I switched the torch on and headed downstairs. The basement was a labyrinth and split up by lots of cheap 1960’s flush ply doors with Georgian-wired vision panels. Up until that point all the pass doors had been unlocked, but I turned left and went through a pair of narrow leaves fitted with old-fashioned panic bars, took a step forward and they slammed behind me.
 
I spun around in half a second, but it was already too late. I discovered I was stuck in an internal pend with various locked leading into it, including the pair I was trapped on the wrong side of. It was dark, apart from faint daylight leaking through a fanlight around the corner: the pend was right-angled and at the end were some steps up to a doorway. I kept the torch on and tried a few switches until a bulb overhead came on.
 
The doors I’d come through opened in the direction I’d just come, so there was no point in trying to kick them in – I’d be kicking against the stops. Another two doors in the pend were also outward-opening and appeared to be screwed shut. So the only way forward appeared to be up the steps to a pair of what I assumed were fire exit doors.
 
The doors had a panic latch, plus two steel tubes barring them shut.  Presumably the building had suffered burglaries in the past, but pity help anyone caught here in a fire. I pulled the rusty bars out of the way, then pushed the panic latch. At first it didn’t budge, but I gave it a big shove and that sprung the doors open.
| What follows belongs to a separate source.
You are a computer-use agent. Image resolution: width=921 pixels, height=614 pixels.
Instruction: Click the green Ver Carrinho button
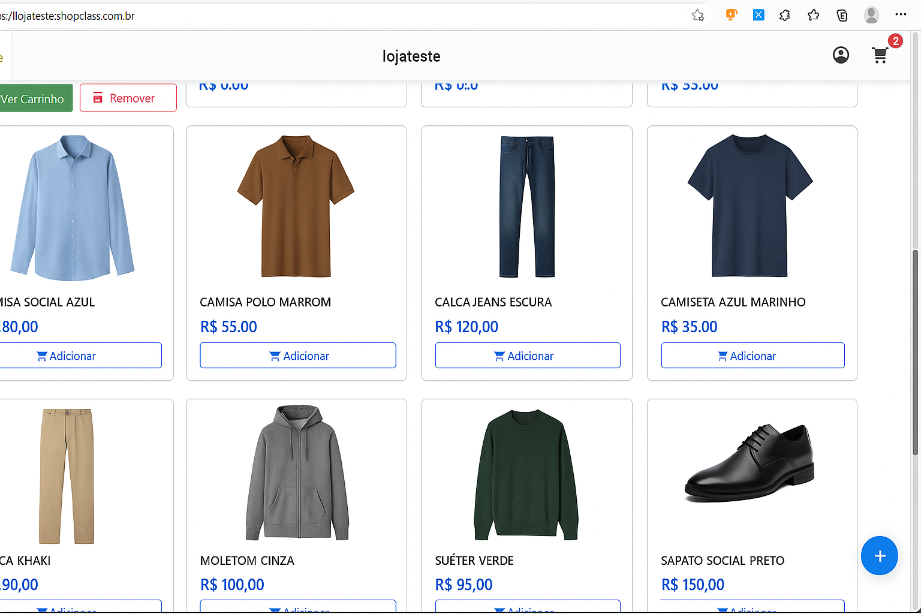tap(34, 98)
I was outside at least, in another pend, but this time open to the sky and giving onto the street. Relief. But my bag and survey gear were still inside, locked in the building – and I’d left the front door keys in the front door lock.  I also knew there weren’t any spare keys…
 
After standing vacantly for a minute, I headed back to the car, rooted through the boot and found a big screwdriver. I hurried back to the pend. The lippings on the meeting stiles of the locked doors were already slightly chewed, so I rammed the screwdriver in and pulled against it.  The door leaf bowed outwards. After a few attempts, using all my weight to lever against it, I managed to slide the screwdriver shank in at an angle then pull it towards me so that it acted on the panic bar.
 
After a few attempts to jiggle the panic bar with the screwdriver, the doors swung open quietly and without effort as if to say, what’s the problem? I jammed them open against the uneven stone slabs in the pend then stared: they weren’t fitted with floorsprings, overhead closers or Perkomatics.  I’m not even sure why they slammed. Perhaps rising butt hinges, yet once wedged open they didn’t strain to close again. 
 
The rest of the survey was an anti-climax after that excitement, but now I know what I always suspected – it isn’t difficult to break into old buildings, if you really need to. Flush ply doors are pretty useless at keeping people out. I’m also reminded of Henk van Rensbergen, the Belgian photographer who explores derelict buildings. After almost getting trapped in a cell inside a long-abandoned barracks after a door slammed, then discovering there was no handle on the inside, he always takes a lever handle and spindle with him on his expeditions.
 
Ultimately I wouldn’t have been stuck in that pend forever, because I had a mobile phone, a torch, someone knew where I was and would eventually have come looking for me. If they couldn’t help, an emergency locksmith or even the Fire Brigade would. But it does make you think. If circumstances were different, and I was in a remote place, perhaps with no phone reception or a flat battery, a door bolted shut rather than barred…
 
As one of my colleagues often says (with apologies to Hill Street Blues) – “Let’s be careful out there”.  If you’re going to survey in an unfamiliar building, please think about taking a phone, torch and a big screwdriver or one or two other tools, just in case. As this episode hit home, it can happen to anyone.